= 2004 Hull City Council election =

2004 UK local government election

Map of the results of the 2004 Hull council election. Labour in red, Liberal Democrats in yellow, Conservatives in blue, UKIP in purple, Uncontested in cream.

The 2004 Hull City Council election took place on 10 June 2004 to elect members of Hull City Council in England. One third of the council was up for election and the council stayed under no overall control.

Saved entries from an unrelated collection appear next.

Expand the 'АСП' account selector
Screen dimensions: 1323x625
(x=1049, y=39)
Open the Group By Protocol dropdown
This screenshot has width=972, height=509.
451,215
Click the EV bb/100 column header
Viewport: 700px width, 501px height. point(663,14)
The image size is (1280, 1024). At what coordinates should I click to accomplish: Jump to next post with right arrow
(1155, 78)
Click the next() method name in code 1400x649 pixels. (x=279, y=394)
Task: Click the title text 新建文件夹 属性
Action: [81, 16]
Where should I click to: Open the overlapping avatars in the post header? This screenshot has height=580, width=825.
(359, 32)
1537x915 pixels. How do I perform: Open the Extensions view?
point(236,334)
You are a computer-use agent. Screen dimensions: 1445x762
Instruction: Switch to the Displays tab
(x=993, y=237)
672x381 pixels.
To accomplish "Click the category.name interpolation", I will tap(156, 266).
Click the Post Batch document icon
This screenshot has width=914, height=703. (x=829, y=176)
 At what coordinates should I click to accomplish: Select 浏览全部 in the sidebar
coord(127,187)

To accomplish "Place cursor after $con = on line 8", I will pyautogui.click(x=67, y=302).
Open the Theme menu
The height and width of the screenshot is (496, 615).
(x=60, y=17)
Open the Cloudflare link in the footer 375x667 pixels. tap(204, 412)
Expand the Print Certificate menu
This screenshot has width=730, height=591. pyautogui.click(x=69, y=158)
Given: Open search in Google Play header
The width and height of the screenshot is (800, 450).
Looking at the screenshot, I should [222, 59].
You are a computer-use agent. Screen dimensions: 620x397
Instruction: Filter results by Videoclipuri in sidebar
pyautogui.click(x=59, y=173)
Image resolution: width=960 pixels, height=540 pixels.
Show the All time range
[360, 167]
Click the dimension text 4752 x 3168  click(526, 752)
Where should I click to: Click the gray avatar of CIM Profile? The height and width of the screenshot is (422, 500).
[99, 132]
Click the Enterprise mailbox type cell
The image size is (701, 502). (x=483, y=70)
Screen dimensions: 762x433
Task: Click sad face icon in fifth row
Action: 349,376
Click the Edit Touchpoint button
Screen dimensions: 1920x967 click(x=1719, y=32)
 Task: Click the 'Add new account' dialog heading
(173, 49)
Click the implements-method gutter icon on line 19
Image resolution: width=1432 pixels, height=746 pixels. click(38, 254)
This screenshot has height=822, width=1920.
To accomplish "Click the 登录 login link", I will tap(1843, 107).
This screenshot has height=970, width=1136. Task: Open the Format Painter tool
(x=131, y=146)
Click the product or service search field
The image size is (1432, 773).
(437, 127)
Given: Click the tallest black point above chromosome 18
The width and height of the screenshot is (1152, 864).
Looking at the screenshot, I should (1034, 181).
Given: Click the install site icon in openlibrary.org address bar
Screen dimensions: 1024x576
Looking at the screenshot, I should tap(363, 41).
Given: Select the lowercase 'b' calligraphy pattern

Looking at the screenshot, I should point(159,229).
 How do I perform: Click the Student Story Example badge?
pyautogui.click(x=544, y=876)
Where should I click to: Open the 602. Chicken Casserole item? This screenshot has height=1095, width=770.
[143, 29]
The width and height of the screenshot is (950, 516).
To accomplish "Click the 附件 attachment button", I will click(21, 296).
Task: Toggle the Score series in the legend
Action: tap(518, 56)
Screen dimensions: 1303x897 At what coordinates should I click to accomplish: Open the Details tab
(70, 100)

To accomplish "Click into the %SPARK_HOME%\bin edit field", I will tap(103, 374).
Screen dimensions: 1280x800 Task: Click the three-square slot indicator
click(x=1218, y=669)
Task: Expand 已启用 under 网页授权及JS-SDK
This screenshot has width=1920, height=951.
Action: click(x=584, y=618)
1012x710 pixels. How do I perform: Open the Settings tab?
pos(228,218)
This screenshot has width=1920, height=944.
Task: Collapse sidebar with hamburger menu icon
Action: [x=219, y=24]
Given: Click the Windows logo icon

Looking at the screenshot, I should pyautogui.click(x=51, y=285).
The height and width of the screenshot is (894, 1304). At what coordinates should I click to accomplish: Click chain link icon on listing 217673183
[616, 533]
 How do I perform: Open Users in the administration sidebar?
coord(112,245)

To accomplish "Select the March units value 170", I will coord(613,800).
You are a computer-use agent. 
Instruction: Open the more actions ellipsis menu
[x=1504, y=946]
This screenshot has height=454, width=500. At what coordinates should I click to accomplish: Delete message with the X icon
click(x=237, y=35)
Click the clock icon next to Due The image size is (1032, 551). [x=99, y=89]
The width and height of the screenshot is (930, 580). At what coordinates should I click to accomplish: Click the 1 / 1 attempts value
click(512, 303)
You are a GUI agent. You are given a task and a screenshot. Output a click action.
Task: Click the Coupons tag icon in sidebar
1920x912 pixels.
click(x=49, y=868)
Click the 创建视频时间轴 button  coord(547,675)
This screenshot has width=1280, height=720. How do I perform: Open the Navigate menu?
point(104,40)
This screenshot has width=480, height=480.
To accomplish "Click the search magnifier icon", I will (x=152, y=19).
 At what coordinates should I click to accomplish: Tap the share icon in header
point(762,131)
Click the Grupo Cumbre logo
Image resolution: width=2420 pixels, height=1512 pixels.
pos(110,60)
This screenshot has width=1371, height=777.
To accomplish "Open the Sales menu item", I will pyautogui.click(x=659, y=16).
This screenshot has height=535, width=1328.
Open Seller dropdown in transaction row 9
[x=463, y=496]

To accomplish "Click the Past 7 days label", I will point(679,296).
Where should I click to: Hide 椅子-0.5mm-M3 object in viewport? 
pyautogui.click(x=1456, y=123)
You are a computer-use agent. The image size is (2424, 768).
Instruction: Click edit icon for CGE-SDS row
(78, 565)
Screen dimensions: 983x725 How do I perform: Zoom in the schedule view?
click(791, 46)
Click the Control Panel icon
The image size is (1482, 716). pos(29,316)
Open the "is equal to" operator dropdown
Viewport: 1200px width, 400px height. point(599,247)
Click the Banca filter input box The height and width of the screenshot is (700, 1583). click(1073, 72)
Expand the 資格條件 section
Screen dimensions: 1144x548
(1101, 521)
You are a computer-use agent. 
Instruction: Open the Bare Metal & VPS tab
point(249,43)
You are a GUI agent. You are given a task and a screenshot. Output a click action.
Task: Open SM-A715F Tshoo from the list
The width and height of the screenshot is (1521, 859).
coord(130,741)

After the election, the composition of the council was:
- Labour 27
- Liberal Democrat 24
- Independent 5
- Conservative 2
- United Kingdom Independence Party 1

==Campaign==
Before the election the Labour Party formed the administration after becoming the largest party in the 2003 election. Their administration however was criticised by the Audit Commission, which raised the hopes of the Liberal Democrats that they could regain control of the council.

Labour campaigned saying that voters should choose "order and progress" under themselves rather than the chaos they said the Liberal Democrats had brought while they were in office. They hoped to expand their pilot programme of free school meals for all children to all schools within the city. The Liberal Democrats however wanted to abolish the programme and pledged to establish crime prevention funds for neighbourhoods, free off-peak bus travel for pensioners and expand recycling. The Liberal Democrats also pledged to keep council tax increases to the same level as rises in earnings for the 2 years after the election.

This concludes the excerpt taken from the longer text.